====== Information
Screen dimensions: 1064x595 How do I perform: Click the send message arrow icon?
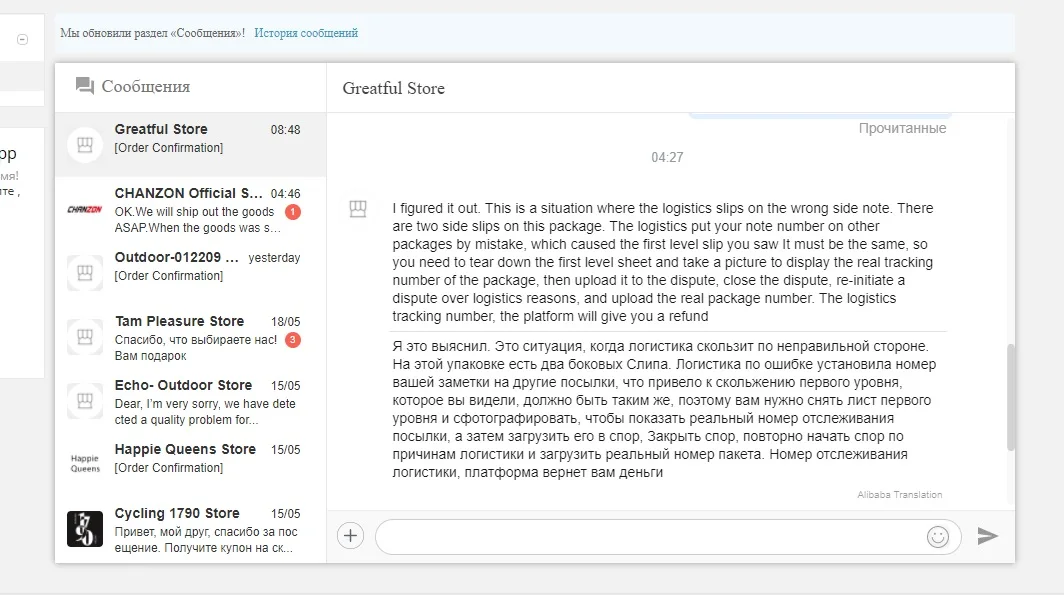pos(988,536)

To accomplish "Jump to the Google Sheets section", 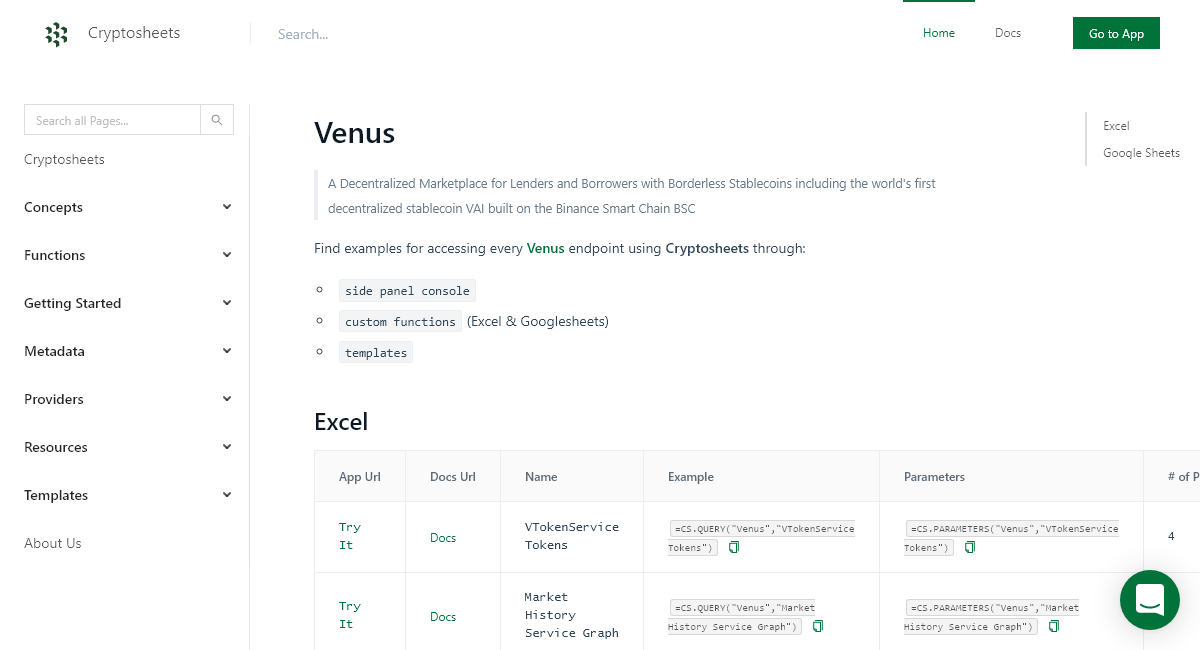I will click(x=1141, y=152).
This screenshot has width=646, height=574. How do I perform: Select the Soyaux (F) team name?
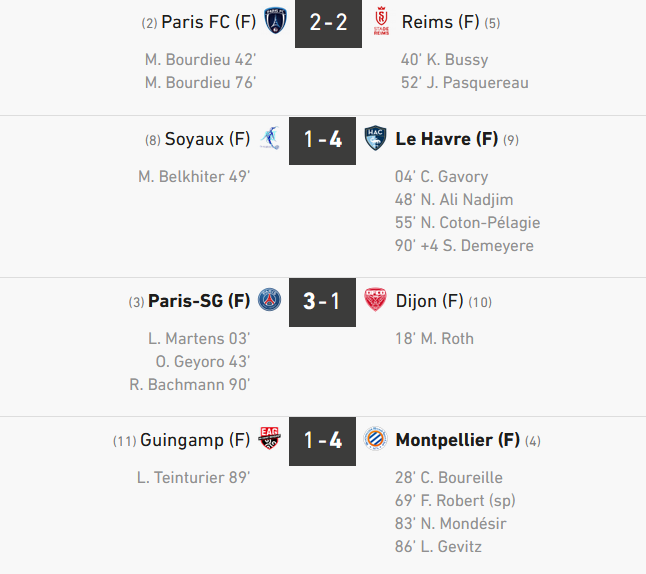point(207,140)
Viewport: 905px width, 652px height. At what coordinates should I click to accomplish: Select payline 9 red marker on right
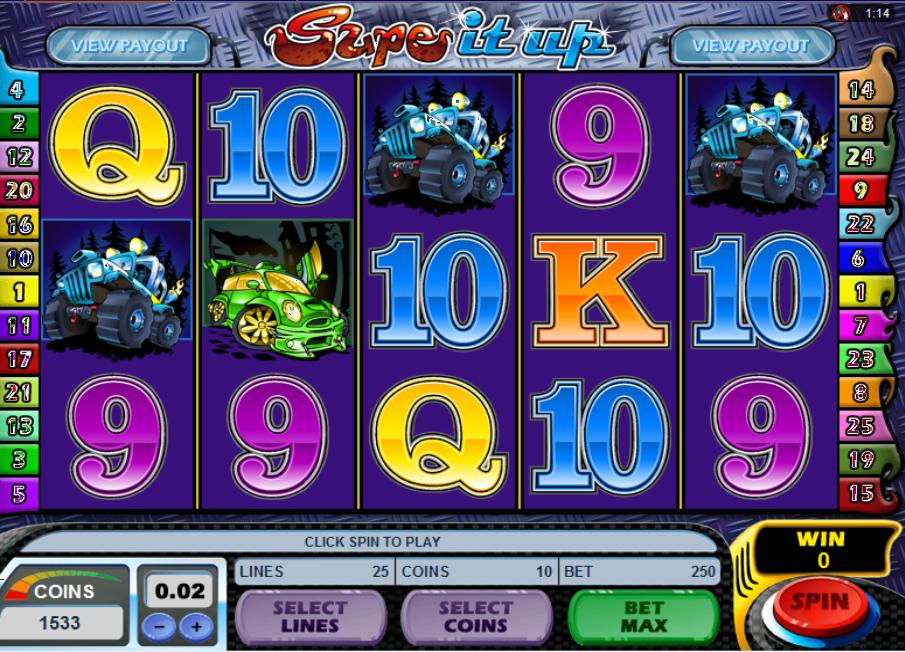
============
**Instructions for the task:** Exactly the lines from the one containing "This screenshot has" to the final line of the entries are wanted; please write them out, both ends included, but not the pictures.

**Output:**
This screenshot has width=646, height=574. How do I perform: Select the Soyaux (F) team name?
point(207,140)
Viewport: 905px width, 652px height. At what coordinates should I click to accomplish: Select payline 9 red marker on right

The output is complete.